The web chat launcher welcomes and engages customers so they know where to find help if they need it. For more information about the default launcher behavior see, launcher appearance and behavior.

instance.updateLauncherGreetingMessage()

updateLauncherGreetingMessage() provides a way to update the greeting text of the launcher. This will override any text already configured for the launcher within Watson Assistant. We recommend limiting the number of characters to 65 on desktop, and 45 on mobile, in order to avoid truncation. The updated text will not be saved in session storage, if the user changes pages or reloads the page then the updated text needs to be set again. This does not cause the greeting message to be displayed. If you want to show the greeting message, use instance.showLauncherGreetingMessage()

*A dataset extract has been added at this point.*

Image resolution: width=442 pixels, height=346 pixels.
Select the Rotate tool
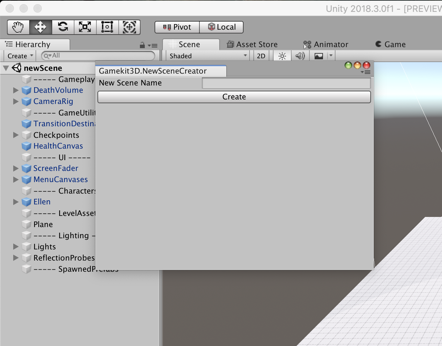[63, 27]
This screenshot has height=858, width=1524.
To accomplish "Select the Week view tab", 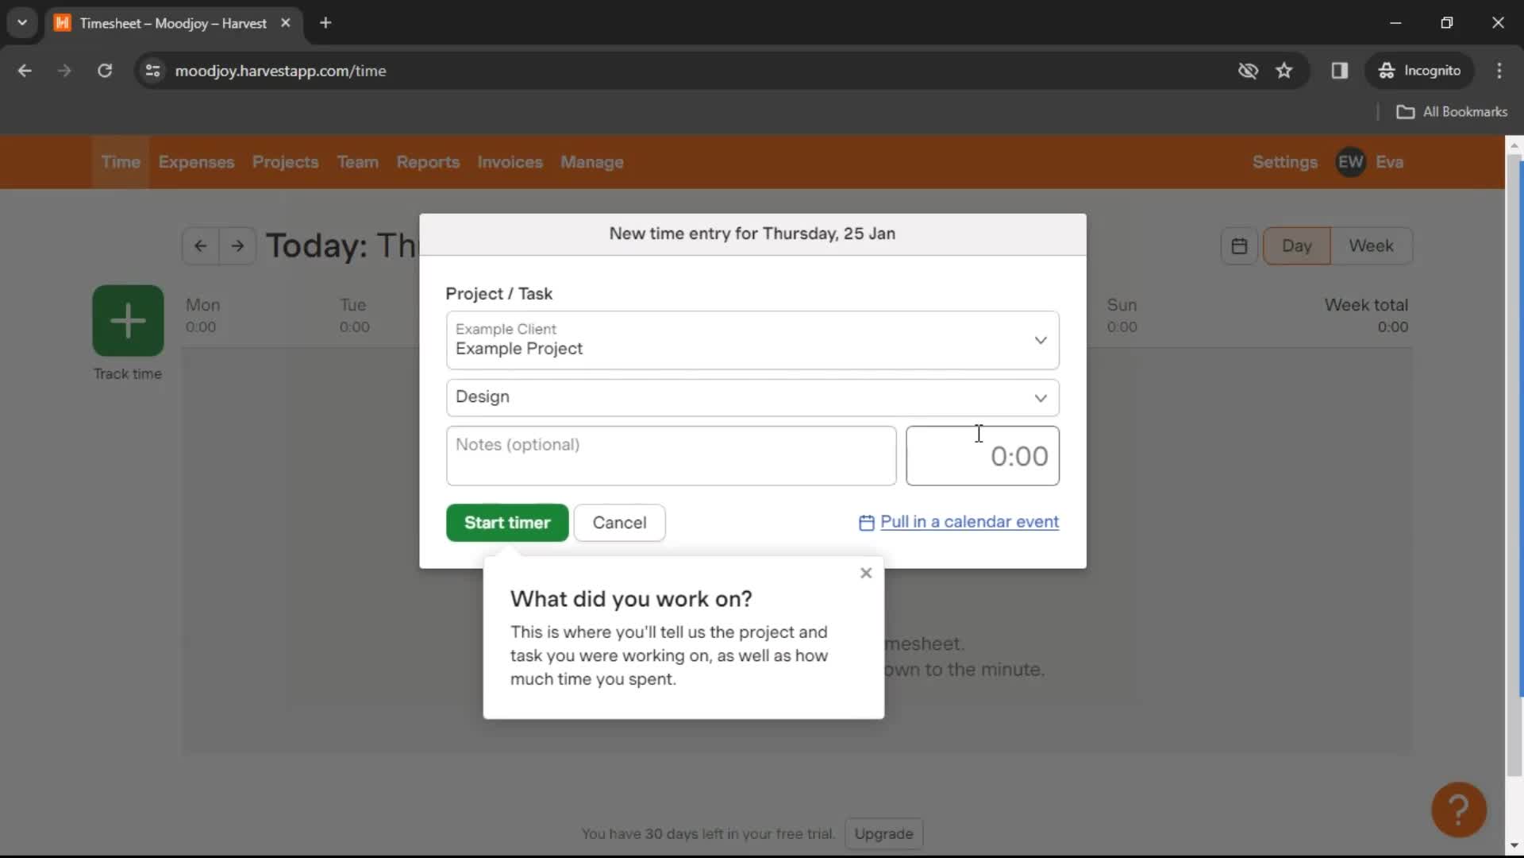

ParameterTypeRequiredDescription
greetingMessageStringRequiredThe new greeting text for the launcher.
launcherTypeStringOptionalThere are two different launchers that will appear depending on the end users device type, a desktop and a mobile launcher. launcherType can be used to specify which launcher the new greeting text should be set for, valid options are either mobile or desktop. If no launcherType is passed then the greeting text will be set for both.
Example
// To update desktop text only.
instance.updateLauncherGreetingMessage("launcher text desktop", "desktop")
// To update mobile text only.
instance.updateLauncherGreetingMessage("launcher text mobile", "mobile")
// To update both desktop and mobile text.
instance.updateLauncherGreetingMessage("launcher text")

instance.showLauncherGreetingMessage()

showLauncherGreetingMessage() is used to control the timing of when the greeting message appears. The default behavior is that the greeting message will appear after 15 seconds. If the greeting message is already visible then any new time will be ignored. If the greeting message was visible to the user when the page was changed or reloaded then the greeting message will still be visible on reload. The updated timing will not be saved in session storage, if the user changes pages or reloads the page before the greeting message has appeared then the updated timing needs to be set again. This can not be used to change the greeting text of the launcher. If you want to change the text use instance.updateLauncherGreetingMessage()

ParameterTypeRequiredDescription
timeNumberOptionalThe number of milliseconds until the launcher should display the greeting message. For example passing 4000 would imply that the greeting message should be shown four seconds from now. If no time is passed then the greeting message will appear immediately.
launcherTypeStringOptionalThere are two different launchers that will appear depending on the end users device type, a desktop and a mobile launcher. launcherType can be used to specify which launcher the new timing should be set for, valid options are either mobile or desktop. If no launcherType is passed then the timing will be set for both.
Example
// To show the desktop launcher in 4s (the mobile launcher will show at the original 15s interval).
instance.showLauncherGreetingMessage(4000, "desktop")
// To show the mobile launcher in 6s (the desktop launcher would still plan to show in 4s).
instance.showLauncherGreetingMessage(6000, "mobile")
// To show both the desktop and mobile launcher 8s from now (the previous timers would be cleared).
instance.showLauncherGreetingMessage(8000)

Security

Authenticate and authorize users of your web chat with your sites own methods and then pass user information into the web chat. Learn more

instance.updateIdentityToken()

The function takes a signed JWT identity token used to verify the data you send to Watson Assistant. The passed JWT is available in context at context.integrations.chat.private.jwt as the base64 encoded string. This way you can optionally reuse this JWT to call other service from webhooks. The data inside context.integrations.chat.private will not be returned when a message is received.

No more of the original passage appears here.